__TASK TO CARRY OUT__. Please update the data below by changing every "computer-use agent" to "screen automation agent" and keeping everything else as it is.

----

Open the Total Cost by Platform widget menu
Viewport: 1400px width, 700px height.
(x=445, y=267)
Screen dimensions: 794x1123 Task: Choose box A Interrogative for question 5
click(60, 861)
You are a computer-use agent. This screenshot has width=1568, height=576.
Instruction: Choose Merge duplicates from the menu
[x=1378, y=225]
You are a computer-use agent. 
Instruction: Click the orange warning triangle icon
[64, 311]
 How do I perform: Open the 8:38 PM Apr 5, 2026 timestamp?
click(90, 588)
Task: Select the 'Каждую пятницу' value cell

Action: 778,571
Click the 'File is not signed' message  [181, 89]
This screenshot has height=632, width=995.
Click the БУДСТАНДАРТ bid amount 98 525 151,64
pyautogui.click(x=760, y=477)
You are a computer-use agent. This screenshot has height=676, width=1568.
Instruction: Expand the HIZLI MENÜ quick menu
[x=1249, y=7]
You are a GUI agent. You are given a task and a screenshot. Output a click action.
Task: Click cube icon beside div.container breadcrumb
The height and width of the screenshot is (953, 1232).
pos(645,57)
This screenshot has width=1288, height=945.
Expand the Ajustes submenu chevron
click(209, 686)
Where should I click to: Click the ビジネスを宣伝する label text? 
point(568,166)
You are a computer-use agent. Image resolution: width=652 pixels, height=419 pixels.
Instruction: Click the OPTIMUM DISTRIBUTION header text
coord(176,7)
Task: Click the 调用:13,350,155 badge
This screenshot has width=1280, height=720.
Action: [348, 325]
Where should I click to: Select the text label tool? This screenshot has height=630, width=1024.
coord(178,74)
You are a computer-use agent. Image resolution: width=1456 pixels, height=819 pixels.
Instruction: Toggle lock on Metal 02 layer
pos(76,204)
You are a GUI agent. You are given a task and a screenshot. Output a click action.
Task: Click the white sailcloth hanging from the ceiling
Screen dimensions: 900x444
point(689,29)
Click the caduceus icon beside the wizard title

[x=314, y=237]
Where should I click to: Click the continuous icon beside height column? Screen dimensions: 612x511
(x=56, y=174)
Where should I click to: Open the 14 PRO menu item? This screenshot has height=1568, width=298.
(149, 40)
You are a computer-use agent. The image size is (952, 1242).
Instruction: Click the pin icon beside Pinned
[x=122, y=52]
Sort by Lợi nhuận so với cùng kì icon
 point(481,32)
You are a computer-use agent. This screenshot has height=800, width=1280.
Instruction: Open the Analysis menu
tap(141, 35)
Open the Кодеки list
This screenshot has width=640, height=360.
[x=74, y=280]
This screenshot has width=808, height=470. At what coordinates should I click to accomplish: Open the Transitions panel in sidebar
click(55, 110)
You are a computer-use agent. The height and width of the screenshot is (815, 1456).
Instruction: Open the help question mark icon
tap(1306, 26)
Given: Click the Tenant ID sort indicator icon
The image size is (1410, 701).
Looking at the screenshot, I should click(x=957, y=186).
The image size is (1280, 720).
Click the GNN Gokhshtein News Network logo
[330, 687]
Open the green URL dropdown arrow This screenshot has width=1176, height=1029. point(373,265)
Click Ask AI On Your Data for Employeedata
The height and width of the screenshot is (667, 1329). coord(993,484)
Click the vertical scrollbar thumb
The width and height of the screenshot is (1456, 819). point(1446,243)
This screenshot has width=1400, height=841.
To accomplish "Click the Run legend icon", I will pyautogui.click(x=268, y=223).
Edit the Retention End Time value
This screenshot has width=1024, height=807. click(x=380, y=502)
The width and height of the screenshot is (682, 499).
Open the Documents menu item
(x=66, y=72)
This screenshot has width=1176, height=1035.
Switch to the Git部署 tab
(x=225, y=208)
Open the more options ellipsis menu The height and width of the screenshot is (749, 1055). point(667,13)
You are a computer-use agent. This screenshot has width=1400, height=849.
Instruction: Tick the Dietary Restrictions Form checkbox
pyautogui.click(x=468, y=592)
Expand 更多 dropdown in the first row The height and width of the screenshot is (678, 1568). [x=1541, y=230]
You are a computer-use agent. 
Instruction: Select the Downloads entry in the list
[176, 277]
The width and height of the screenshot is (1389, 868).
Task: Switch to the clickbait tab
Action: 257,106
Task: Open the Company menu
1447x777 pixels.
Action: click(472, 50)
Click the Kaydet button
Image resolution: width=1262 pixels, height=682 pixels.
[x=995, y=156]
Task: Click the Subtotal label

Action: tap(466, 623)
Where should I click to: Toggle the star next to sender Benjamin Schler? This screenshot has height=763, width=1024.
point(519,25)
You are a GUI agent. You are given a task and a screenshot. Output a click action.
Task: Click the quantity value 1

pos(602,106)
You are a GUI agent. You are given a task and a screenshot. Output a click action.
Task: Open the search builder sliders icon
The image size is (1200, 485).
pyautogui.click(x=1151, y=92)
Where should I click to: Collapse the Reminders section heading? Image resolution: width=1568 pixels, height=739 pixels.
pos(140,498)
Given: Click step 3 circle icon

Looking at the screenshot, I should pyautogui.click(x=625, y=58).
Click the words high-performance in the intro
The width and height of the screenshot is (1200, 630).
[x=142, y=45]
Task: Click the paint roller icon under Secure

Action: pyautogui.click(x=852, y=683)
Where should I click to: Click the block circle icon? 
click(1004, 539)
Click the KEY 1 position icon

----

__ANSWER TO THE PROBLEM__.
Open the Total Cost by Platform widget menu
Viewport: 1400px width, 700px height.
(x=445, y=267)
Screen dimensions: 794x1123 Task: Choose box A Interrogative for question 5
click(60, 861)
You are a screen automation agent. This screenshot has width=1568, height=576.
Instruction: Choose Merge duplicates from the menu
[x=1378, y=225]
You are a screen automation agent. 
Instruction: Click the orange warning triangle icon
[64, 311]
 How do I perform: Open the 8:38 PM Apr 5, 2026 timestamp?
click(90, 588)
Task: Select the 'Каждую пятницу' value cell

Action: 778,571
Click the 'File is not signed' message  [181, 89]
This screenshot has height=632, width=995.
Click the БУДСТАНДАРТ bid amount 98 525 151,64
pyautogui.click(x=760, y=477)
You are a screen automation agent. This screenshot has height=676, width=1568.
Instruction: Expand the HIZLI MENÜ quick menu
[x=1249, y=7]
You are a GUI agent. You are given a task and a screenshot. Output a click action.
Task: Click cube icon beside div.container breadcrumb
The height and width of the screenshot is (953, 1232).
pos(645,57)
This screenshot has width=1288, height=945.
Expand the Ajustes submenu chevron
click(209, 686)
Where should I click to: Click the ビジネスを宣伝する label text? 
point(568,166)
You are a screen automation agent. Image resolution: width=652 pixels, height=419 pixels.
Instruction: Click the OPTIMUM DISTRIBUTION header text
coord(176,7)
Task: Click the 调用:13,350,155 badge
This screenshot has width=1280, height=720.
Action: [348, 325]
Where should I click to: Select the text label tool? This screenshot has height=630, width=1024.
coord(178,74)
You are a screen automation agent. Image resolution: width=1456 pixels, height=819 pixels.
Instruction: Toggle lock on Metal 02 layer
pos(76,204)
You are a GUI agent. You are given a task and a screenshot. Output a click action.
Task: Click the white sailcloth hanging from the ceiling
Screen dimensions: 900x444
point(689,29)
Click the caduceus icon beside the wizard title

[x=314, y=237]
Where should I click to: Click the continuous icon beside height column? Screen dimensions: 612x511
(x=56, y=174)
Where should I click to: Open the 14 PRO menu item? This screenshot has height=1568, width=298.
(149, 40)
You are a screen automation agent. The image size is (952, 1242).
Instruction: Click the pin icon beside Pinned
[x=122, y=52]
Sort by Lợi nhuận so với cùng kì icon
 point(481,32)
You are a screen automation agent. This screenshot has height=800, width=1280.
Instruction: Open the Analysis menu
tap(141, 35)
Open the Кодеки list
This screenshot has width=640, height=360.
[x=74, y=280]
This screenshot has width=808, height=470. At what coordinates should I click to accomplish: Open the Transitions panel in sidebar
click(55, 110)
You are a screen automation agent. The height and width of the screenshot is (815, 1456).
Instruction: Open the help question mark icon
tap(1306, 26)
Given: Click the Tenant ID sort indicator icon
The image size is (1410, 701).
Looking at the screenshot, I should click(x=957, y=186).
The image size is (1280, 720).
Click the GNN Gokhshtein News Network logo
[330, 687]
Open the green URL dropdown arrow This screenshot has width=1176, height=1029. point(373,265)
Click Ask AI On Your Data for Employeedata
The height and width of the screenshot is (667, 1329). coord(993,484)
Click the vertical scrollbar thumb
The width and height of the screenshot is (1456, 819). point(1446,243)
This screenshot has width=1400, height=841.
To accomplish "Click the Run legend icon", I will pyautogui.click(x=268, y=223).
Edit the Retention End Time value
This screenshot has width=1024, height=807. click(x=380, y=502)
The width and height of the screenshot is (682, 499).
Open the Documents menu item
(x=66, y=72)
This screenshot has width=1176, height=1035.
Switch to the Git部署 tab
(x=225, y=208)
Open the more options ellipsis menu The height and width of the screenshot is (749, 1055). point(667,13)
You are a screen automation agent. This screenshot has width=1400, height=849.
Instruction: Tick the Dietary Restrictions Form checkbox
pyautogui.click(x=468, y=592)
Expand 更多 dropdown in the first row The height and width of the screenshot is (678, 1568). [x=1541, y=230]
You are a screen automation agent. 
Instruction: Select the Downloads entry in the list
[176, 277]
The width and height of the screenshot is (1389, 868).
Task: Switch to the clickbait tab
Action: 257,106
Task: Open the Company menu
1447x777 pixels.
Action: click(472, 50)
Click the Kaydet button
Image resolution: width=1262 pixels, height=682 pixels.
[x=995, y=156]
Task: Click the Subtotal label

Action: tap(466, 623)
Where should I click to: Toggle the star next to sender Benjamin Schler? This screenshot has height=763, width=1024.
point(519,25)
You are a GUI agent. You are given a task and a screenshot. Output a click action.
Task: Click the quantity value 1

pos(602,106)
You are a GUI agent. You are given a task and a screenshot. Output a click action.
Task: Open the search builder sliders icon
The image size is (1200, 485).
pyautogui.click(x=1151, y=92)
Where should I click to: Collapse the Reminders section heading? Image resolution: width=1568 pixels, height=739 pixels.
pos(140,498)
Given: Click step 3 circle icon

Looking at the screenshot, I should pyautogui.click(x=625, y=58).
Click the words high-performance in the intro
The width and height of the screenshot is (1200, 630).
[x=142, y=45]
Task: Click the paint roller icon under Secure

Action: pyautogui.click(x=852, y=683)
Where should I click to: Click the block circle icon? 
click(1004, 539)
Click the KEY 1 position icon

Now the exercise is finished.